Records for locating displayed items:
----------------
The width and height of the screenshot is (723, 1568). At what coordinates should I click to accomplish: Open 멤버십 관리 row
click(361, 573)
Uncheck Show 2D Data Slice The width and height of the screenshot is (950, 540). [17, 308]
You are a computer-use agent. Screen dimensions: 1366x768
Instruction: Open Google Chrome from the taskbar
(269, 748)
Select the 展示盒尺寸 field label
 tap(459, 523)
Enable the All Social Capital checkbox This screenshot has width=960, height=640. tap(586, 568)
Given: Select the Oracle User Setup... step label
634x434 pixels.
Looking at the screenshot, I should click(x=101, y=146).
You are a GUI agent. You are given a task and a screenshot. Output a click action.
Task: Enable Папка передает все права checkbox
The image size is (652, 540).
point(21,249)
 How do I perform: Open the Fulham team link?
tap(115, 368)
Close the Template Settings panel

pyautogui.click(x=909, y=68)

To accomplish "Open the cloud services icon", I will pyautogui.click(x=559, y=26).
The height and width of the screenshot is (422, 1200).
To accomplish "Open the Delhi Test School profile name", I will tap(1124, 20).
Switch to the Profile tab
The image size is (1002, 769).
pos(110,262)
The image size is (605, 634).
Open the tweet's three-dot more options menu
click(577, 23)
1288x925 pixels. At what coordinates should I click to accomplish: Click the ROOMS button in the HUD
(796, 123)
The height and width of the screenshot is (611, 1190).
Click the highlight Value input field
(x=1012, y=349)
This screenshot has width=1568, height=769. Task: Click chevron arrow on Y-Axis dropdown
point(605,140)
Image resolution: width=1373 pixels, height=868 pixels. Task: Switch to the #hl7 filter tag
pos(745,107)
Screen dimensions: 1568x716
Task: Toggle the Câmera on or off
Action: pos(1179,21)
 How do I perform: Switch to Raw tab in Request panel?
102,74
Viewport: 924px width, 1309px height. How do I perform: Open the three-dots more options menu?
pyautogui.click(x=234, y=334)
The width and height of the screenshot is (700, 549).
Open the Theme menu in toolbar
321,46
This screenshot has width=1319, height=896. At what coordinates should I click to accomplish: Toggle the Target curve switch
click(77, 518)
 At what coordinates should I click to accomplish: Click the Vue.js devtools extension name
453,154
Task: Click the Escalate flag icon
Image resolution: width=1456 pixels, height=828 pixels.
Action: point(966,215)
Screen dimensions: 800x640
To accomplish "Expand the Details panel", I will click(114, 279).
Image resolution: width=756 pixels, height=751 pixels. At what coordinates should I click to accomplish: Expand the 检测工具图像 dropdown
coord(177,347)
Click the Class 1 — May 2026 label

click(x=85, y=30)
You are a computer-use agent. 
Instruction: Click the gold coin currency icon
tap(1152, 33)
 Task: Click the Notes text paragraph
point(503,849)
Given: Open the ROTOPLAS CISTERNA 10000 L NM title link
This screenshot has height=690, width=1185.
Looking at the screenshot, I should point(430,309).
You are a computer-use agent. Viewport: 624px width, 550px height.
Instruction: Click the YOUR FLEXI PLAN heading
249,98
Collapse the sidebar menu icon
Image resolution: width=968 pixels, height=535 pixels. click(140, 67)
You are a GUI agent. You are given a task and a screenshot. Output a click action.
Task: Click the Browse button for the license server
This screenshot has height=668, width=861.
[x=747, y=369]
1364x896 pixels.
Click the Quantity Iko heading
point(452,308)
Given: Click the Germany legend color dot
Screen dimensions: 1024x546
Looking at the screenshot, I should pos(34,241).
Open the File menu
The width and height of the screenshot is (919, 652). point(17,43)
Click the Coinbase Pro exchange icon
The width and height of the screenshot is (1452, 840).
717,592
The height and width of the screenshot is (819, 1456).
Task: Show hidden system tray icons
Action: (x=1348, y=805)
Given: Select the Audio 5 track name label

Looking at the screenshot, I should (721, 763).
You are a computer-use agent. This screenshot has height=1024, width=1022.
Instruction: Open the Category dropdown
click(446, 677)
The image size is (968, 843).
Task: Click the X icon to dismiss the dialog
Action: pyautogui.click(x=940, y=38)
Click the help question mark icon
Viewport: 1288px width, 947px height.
----------------
Task prompt: Rewrite the lines starting at "1288x925 pixels. At" and ending at "(x=1012, y=349)", replacing "HUD" with "toolbar" and leaving everything else the same.

The reply:
1288x925 pixels. At what coordinates should I click to accomplish: Click the ROOMS button in the toolbar
(796, 123)
The height and width of the screenshot is (611, 1190).
Click the highlight Value input field
(x=1012, y=349)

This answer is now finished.